Published in Foucault by Ansgar Allen on April 17, 2013

(c) Elliott Brown

In a recent blog, Michael Gallagher called ‘Orwellian readings of Foucault’ into question.  These emphasise the ubiquity of power as it becomes manifest through the disciplinary gaze:  The gaze cannot be escaped, and so individuals act in conformity with dominant norms; few spaces remain where abnormal behaviour can be indulged in private.  The panopticon has become the dominant cypher for Foucauldian understandings of power, leaving other operations, other regimes of force unexamined.
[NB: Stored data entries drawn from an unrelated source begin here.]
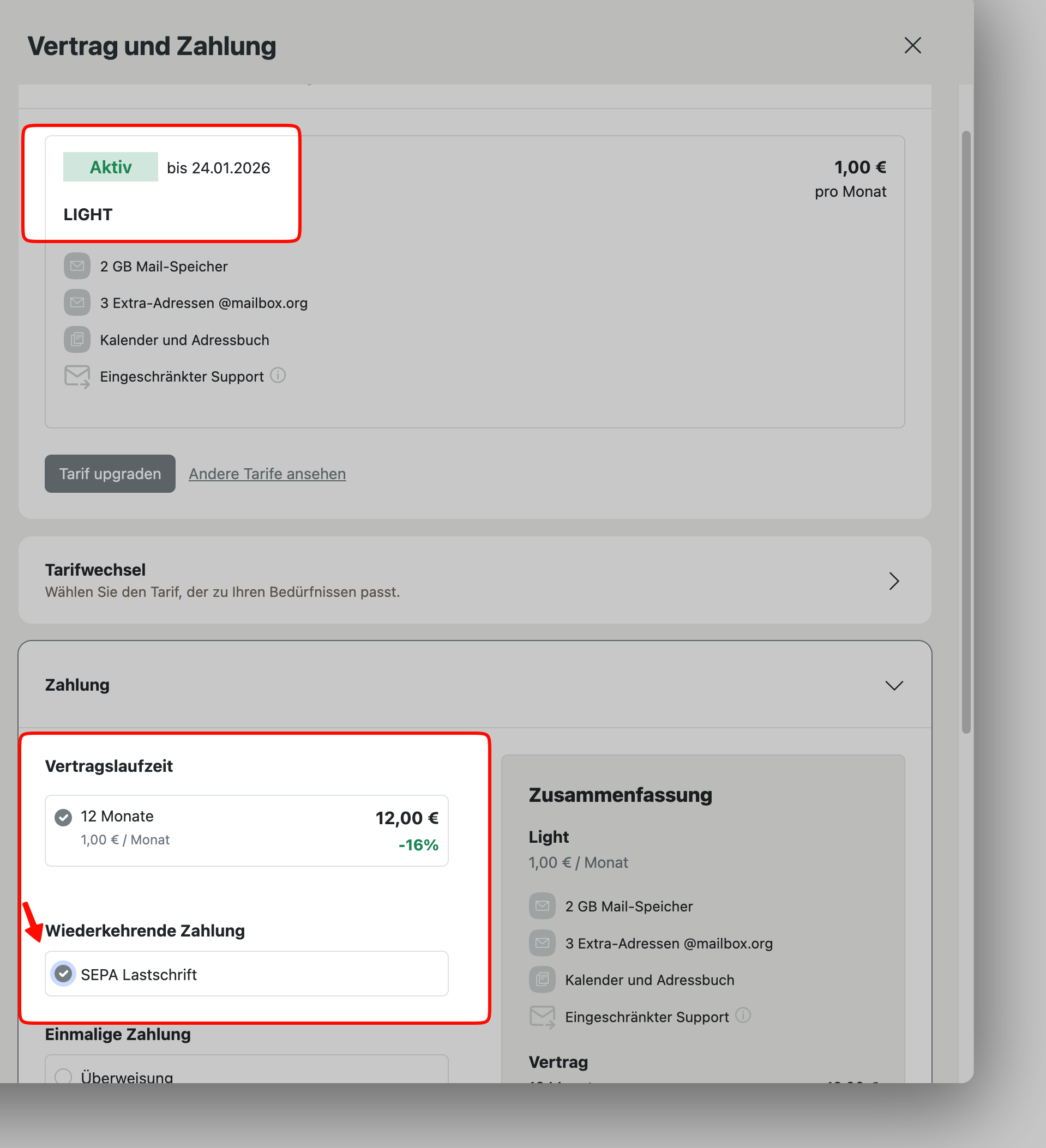Open the Andere Tarife ansehen link
The image size is (1046, 1148).
point(267,474)
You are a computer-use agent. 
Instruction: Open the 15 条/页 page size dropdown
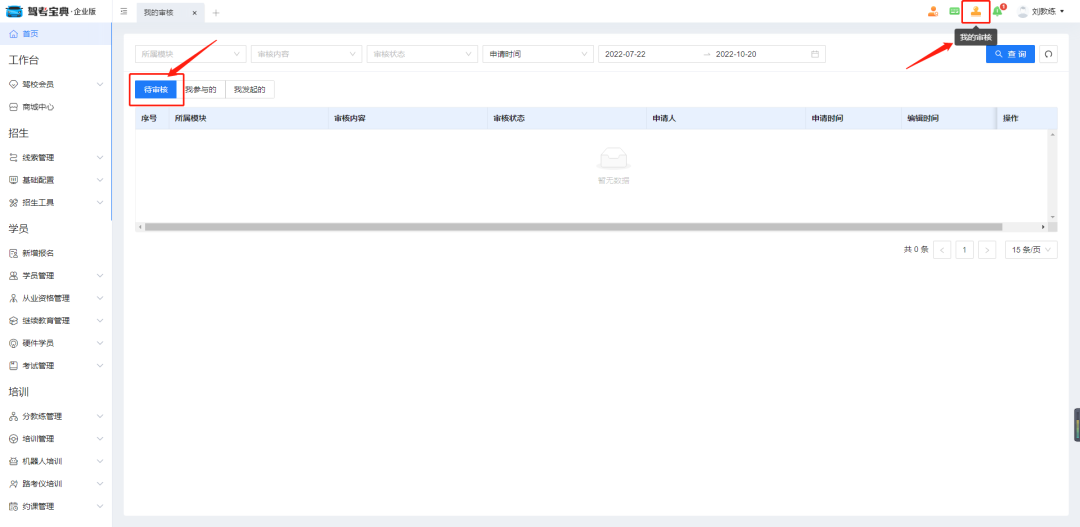pyautogui.click(x=1031, y=250)
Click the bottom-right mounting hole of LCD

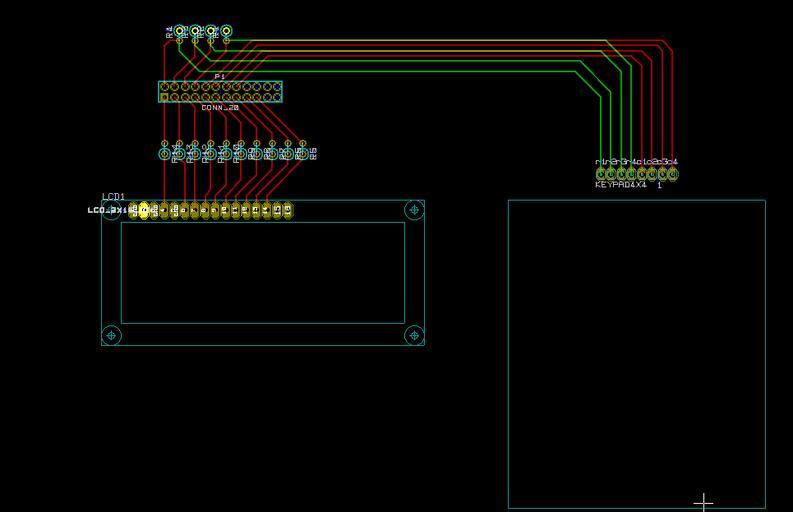(414, 335)
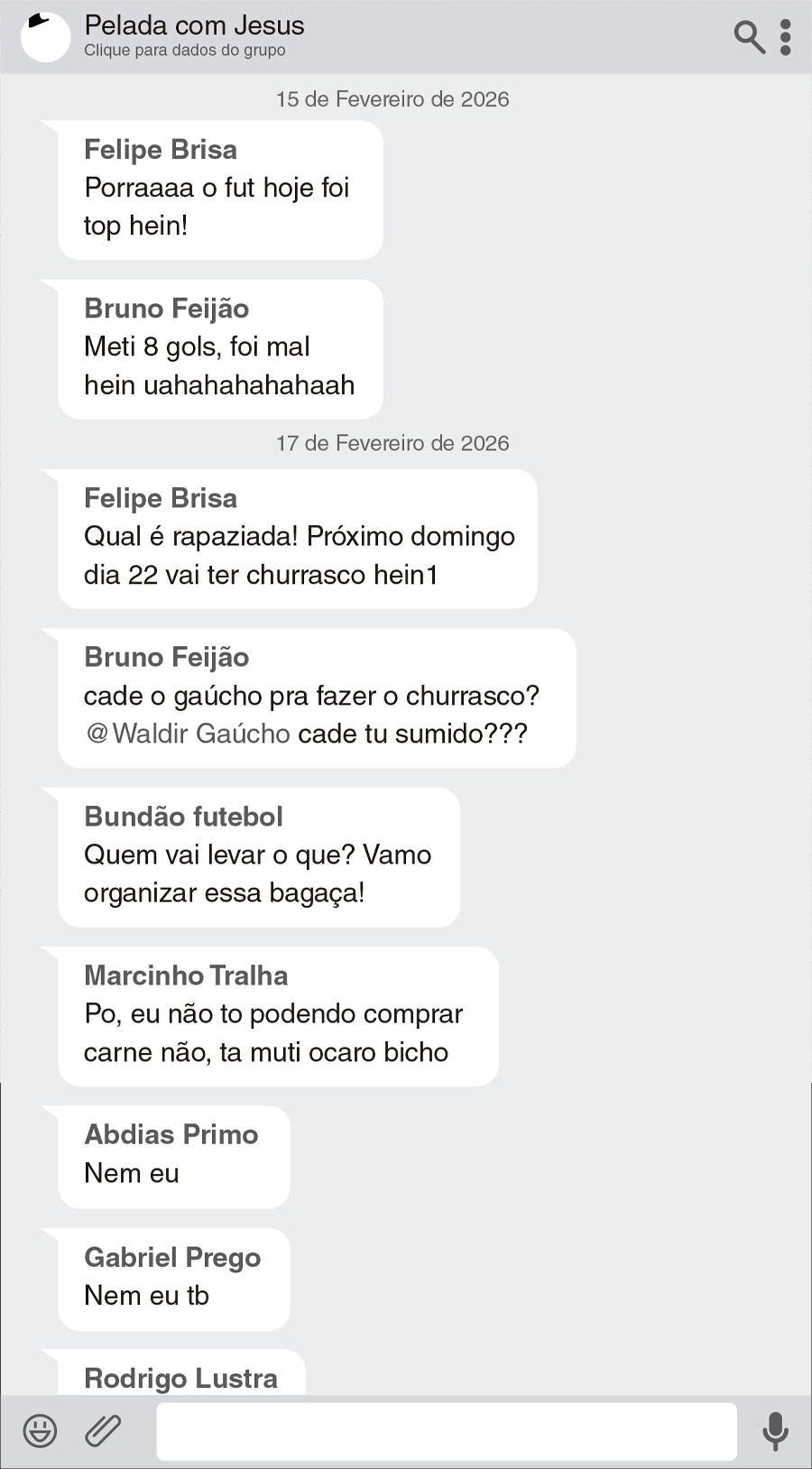
Task: Open the emoji picker
Action: click(40, 1431)

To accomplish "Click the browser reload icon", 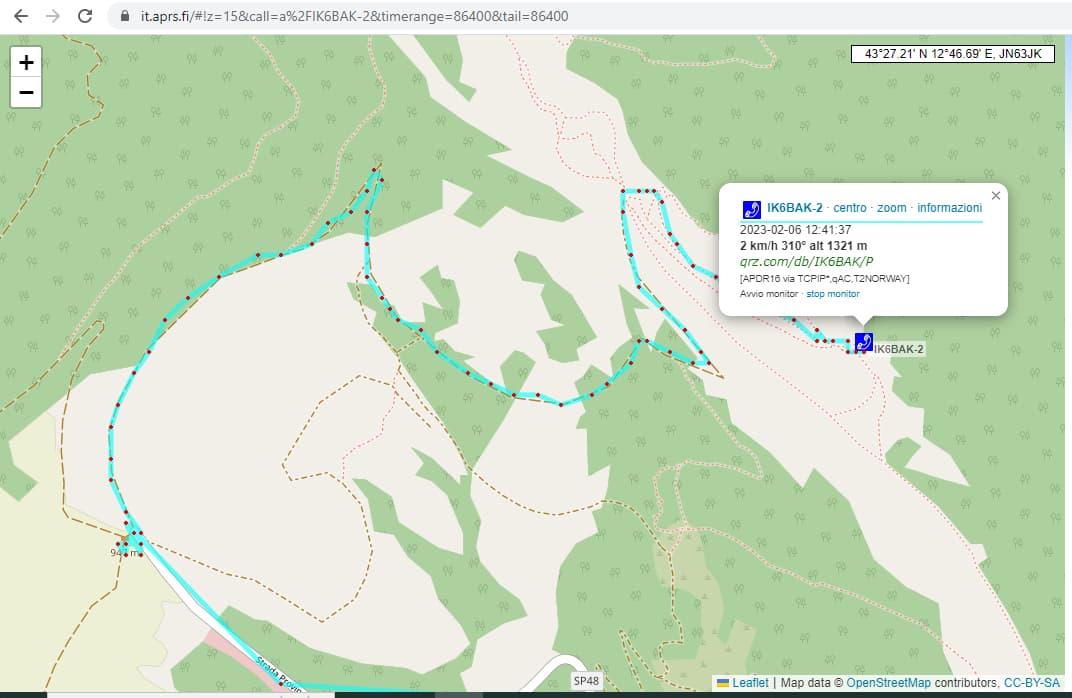I will pyautogui.click(x=84, y=16).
Gallagher is right, there is much to be gained by looking beyond Discipline and Punish to Foucault’s oeuvre as a whole.  But it is also important to subject Foucault’s work on disciplinary power to closer inspection.  It is true that Jeremy Bentham’s circular prison, the ‘panopticon’ is the metaphor typically used to represent disciplinary power, blocking more refined, and locally specific understandings of its operations.  And yet, as a metaphor, it makes some important points.  It demonstrates how a disciplinary architecture might support the automatic functioning of power, where inmates become the bearers of the system that subjects them.  Unable to discover precisely when they are being observed, inmates act as if observation were constant.  By referring to this feature of the ‘panoptic’ gaze, we avoid any reduction of disciplinary technique to a simple method of dominatory control, for disciplinary power is said to operate through the dispositions and hence ‘freedoms’ of those it moulds.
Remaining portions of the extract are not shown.